Figures for Fishergate fell to the low hundreds, sometimes only double figures per month. But they have started to creep back up, with last month (November) going over 1,000 for the first time in almost two years.
Broughton’s bus lane cameras were switched on in May 2018 and they too have taken rich pickings from motorists trying to take a short cut instead of following the authorised route via a roundabout on James Towers Way. As many as 85 a day have been snapped in the bus lane.
And the new Tithebarn Street no-go zone for general traffic near to the city’s bus station, which only came into being in May, has been well used by unsuspecting drivers, with as many as 1,100 a month being issued with tickets.
Right through the past five years LCC has repeatedly urged motorists in advertising campaigns to steer clear of Preston’s bus lanes, but the figures show the warnings continue to fall on deaf ears.
In 2019 frustrated council officials asked: “Just what do we have to do to get the message across?”
Peter Bell, LCC’s regulation and enforcement manager told the Post: “The bus lanes in central Preston have contributed to making a really positive difference to the way traffic is managed in the city centre and Broughton.

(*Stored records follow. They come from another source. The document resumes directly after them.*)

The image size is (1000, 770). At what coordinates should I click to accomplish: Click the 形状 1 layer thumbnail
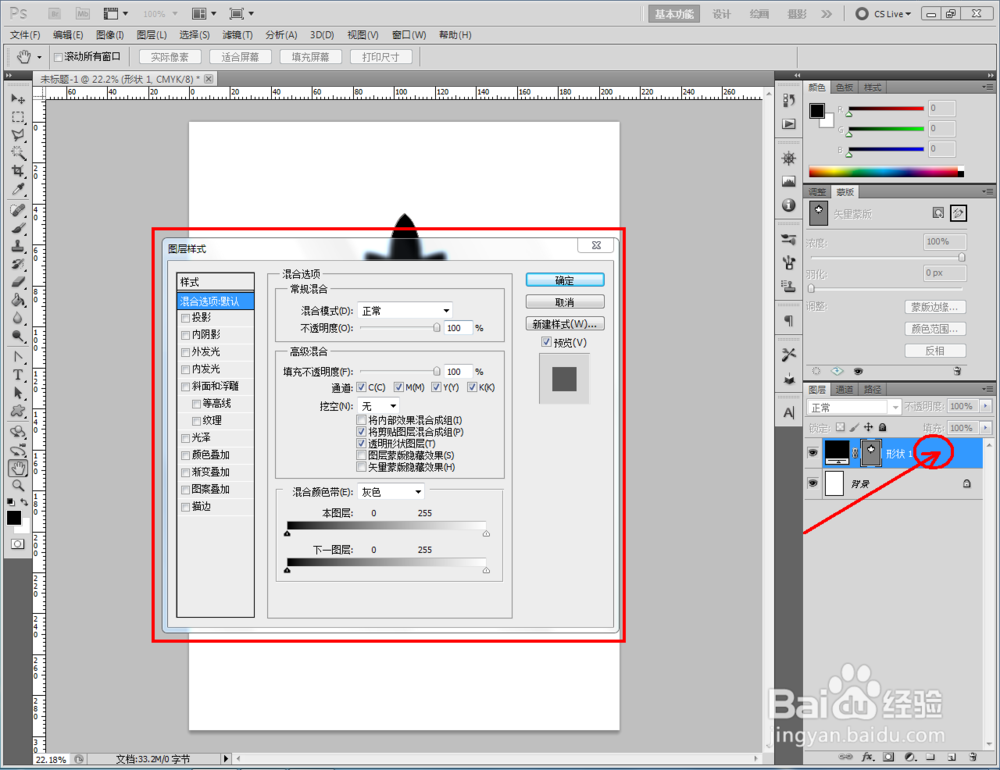point(837,452)
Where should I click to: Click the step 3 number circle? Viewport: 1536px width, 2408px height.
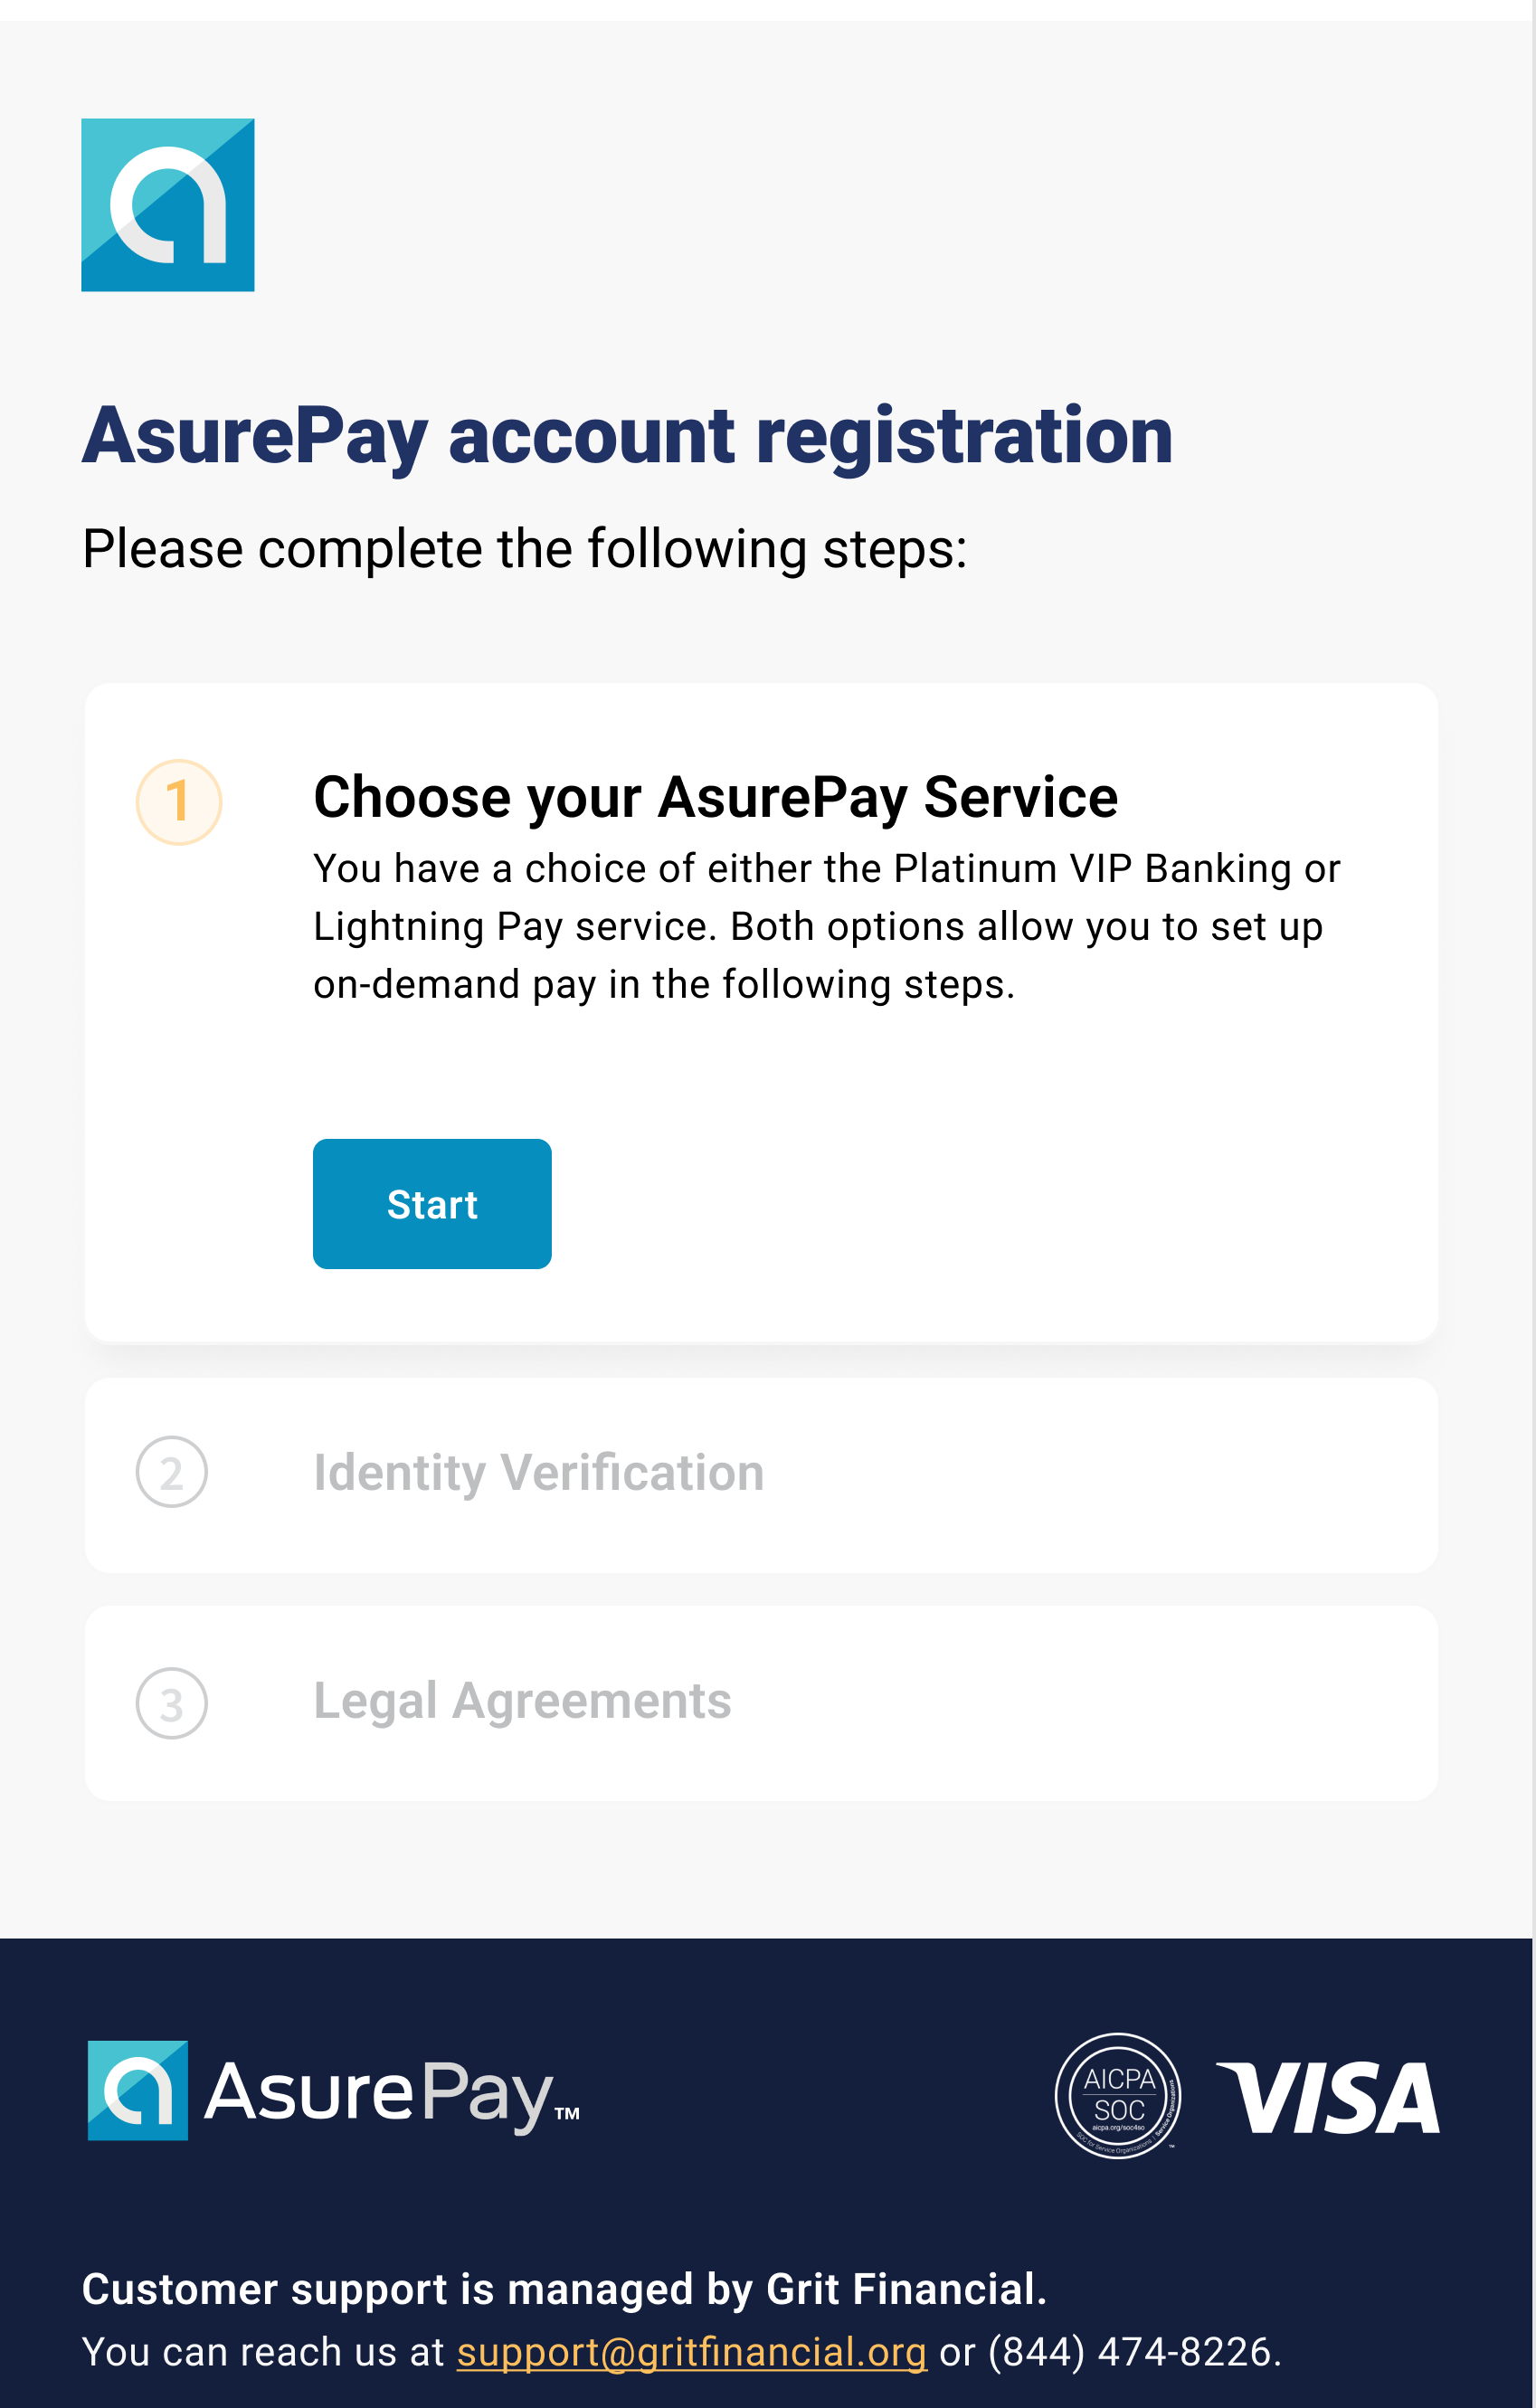(171, 1703)
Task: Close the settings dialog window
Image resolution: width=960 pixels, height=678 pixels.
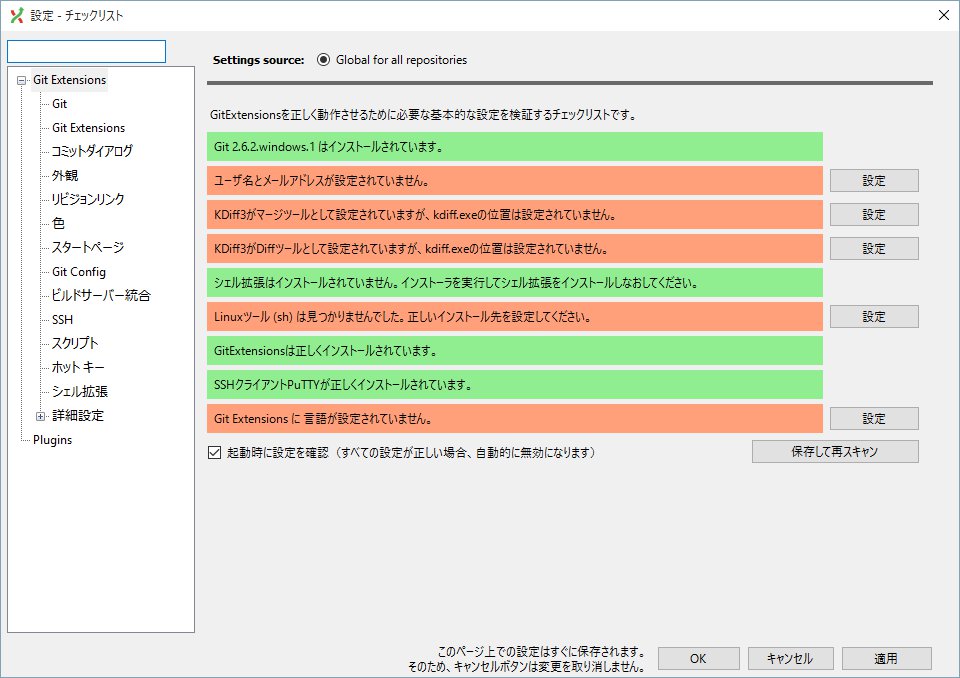Action: coord(943,15)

“The reason for having the bus lanes is to improve travel and we would be happy if everyone did the right thing, they didn’t need to be enforced, and we didn’t make a penny from them.
“The bus lanes are clearly signed and marked. We would rather that nobody used them as a short cut.
“However the enforcement cameras provide a deterrent, which is clearly needed as we can see from the numbers of people who continue to contravene the regulations.”
Coun Motala argued that far from making “a really positive difference,” the bus lanes and their cameras are driving many people away from visiting Preston, as well as just moving traffic congestion to different parts of the city.
“I live in the Frenchwood area and traffic problems caused by diverting drivers away from bus lanes are a nightmare for a lot of people in our neighbourhood,” he said.
“All it is doing is creating more problems in other areas which didn’t have problems before. Far from being positive, I’d say bus lanes have had a negative impact on certain parts of the city.
“They have closed off a lot of areas from traffic and made it worse for others.
“I am disabled and one day, when I was going to a meeting at County Hall, it took me almost an hour and a half to get there from home. I was sitting in my car stuck in traffic from 4:15pm to after 5:30pm.
“Had I been able to go down Fishergate then it would probably have taken me no more than five minutes. But it can be a two-mile detour to get from the top of Mount Street to Corporation Street - just because something like 50 yards of Fishergate is closed to all but buses, black cabs and bicycles.
“It wouldn’t be so bad if the traffic management system worked better in Preston. But the traffic lights are badly phased so it’s stop and start and congestion just gets worse.
“It wouldn’t surprise me if Preston gets a congestion charge system in years to come. And that will drive even more people out of the city. So there will be no-one and nothing left.”